17th May 2016 06:56
LONDON (Alliance News) - Greencore Group PLC on Tuesday reported a fall in profit in the first half of its financial year due to various exceptional costs it booked, but revenue grew as it performed well in both the UK and US food-to-go sectors.
The Irish convenience food producer said pretax profit in the six months ended March 25 fell to GBP20.8 million from GBP26.3 million in the first half of the prior year, despite revenue growing to GBP691.6 million from GBP639.8 million.
Greencore said it achieved 13% like-for-like revenue growth with strong momentum across UK and US food-to-go activity, although it did acknowledge challenges in the UK grocery sector which it said it expects to remain uncertain.
Profit, however, was hit by a GBP6.0 million exceptional charge relating to the exit from certain facilities in both the UK and US, pre-commissioning costs at new facilities and the restructuring of UK operations.
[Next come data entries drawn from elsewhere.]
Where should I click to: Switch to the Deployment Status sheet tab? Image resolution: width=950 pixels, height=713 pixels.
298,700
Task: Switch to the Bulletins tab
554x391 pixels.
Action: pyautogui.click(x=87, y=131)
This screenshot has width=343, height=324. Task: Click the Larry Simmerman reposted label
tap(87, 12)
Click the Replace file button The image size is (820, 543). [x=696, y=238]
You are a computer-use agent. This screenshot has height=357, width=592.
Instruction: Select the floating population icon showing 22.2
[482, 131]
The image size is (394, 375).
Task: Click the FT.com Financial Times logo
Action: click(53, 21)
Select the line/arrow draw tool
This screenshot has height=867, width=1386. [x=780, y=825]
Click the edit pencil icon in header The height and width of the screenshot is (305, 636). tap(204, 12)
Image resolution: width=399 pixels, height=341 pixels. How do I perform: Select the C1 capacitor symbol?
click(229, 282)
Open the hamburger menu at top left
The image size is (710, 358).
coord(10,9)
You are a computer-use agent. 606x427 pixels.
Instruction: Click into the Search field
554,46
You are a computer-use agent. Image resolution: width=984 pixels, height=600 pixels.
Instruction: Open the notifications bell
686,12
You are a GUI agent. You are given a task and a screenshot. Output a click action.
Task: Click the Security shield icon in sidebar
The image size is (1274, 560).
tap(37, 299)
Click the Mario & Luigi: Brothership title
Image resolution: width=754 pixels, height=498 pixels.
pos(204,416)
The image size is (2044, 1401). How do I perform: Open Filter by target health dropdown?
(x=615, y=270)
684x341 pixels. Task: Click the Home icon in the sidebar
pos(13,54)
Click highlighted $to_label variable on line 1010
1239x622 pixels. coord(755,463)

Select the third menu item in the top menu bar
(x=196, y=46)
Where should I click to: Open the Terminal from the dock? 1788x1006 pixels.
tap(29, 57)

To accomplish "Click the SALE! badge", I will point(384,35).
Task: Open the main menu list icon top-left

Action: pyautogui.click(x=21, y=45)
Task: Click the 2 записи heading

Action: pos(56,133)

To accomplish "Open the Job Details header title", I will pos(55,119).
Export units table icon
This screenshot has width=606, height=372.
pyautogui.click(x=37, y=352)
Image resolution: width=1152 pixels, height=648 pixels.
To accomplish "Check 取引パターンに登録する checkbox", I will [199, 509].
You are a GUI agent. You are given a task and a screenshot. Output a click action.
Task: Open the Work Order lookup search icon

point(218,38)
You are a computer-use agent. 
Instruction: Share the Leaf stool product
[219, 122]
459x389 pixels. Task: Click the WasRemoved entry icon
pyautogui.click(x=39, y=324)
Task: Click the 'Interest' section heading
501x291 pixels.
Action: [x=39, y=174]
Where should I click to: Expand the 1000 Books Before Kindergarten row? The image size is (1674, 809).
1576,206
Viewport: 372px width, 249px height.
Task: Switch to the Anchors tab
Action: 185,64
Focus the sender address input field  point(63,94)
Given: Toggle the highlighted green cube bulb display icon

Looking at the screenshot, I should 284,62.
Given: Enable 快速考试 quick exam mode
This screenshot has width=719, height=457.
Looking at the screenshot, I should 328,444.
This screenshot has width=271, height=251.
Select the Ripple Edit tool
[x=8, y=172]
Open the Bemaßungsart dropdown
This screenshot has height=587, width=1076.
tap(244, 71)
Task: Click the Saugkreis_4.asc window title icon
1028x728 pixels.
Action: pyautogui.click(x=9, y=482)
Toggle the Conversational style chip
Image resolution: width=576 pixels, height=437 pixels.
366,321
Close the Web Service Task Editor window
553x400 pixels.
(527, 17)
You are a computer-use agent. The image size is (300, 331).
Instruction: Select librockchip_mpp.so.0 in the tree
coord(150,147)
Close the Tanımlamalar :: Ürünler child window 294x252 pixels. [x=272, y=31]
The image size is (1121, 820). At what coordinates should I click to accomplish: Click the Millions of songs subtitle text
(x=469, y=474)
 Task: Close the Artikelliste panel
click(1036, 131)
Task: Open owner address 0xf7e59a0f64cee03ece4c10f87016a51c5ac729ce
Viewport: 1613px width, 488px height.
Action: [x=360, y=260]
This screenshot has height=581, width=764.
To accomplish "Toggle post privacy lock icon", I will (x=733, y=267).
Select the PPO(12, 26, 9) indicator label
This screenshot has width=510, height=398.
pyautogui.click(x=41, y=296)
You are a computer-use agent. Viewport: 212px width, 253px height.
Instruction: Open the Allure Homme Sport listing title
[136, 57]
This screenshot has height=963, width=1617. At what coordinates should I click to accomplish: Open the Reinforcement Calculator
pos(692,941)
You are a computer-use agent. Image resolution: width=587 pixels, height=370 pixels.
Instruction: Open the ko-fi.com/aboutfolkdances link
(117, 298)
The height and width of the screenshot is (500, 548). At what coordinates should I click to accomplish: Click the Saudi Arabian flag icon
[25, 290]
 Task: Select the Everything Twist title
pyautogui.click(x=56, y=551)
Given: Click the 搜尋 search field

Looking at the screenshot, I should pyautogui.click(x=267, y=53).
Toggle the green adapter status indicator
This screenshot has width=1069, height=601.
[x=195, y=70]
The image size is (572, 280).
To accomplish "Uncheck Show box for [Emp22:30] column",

It also recognised a GBP4.0 million charge relating to its former sugar processing sites.
Greencore will pay an interim dividend of 2.55 pence, which is up 6.3% on the first half of the prior year.
"Greencore has performed strongly in the first half of the year. Our strategy of focusing on the UK and US food to go markets is working well and we are continuing to invest in capacity and capability initiatives to support the substantial future growth pipeline. We are confident of further progress in the months and years ahead," Chief Executive Patrick Coveney said in a statement.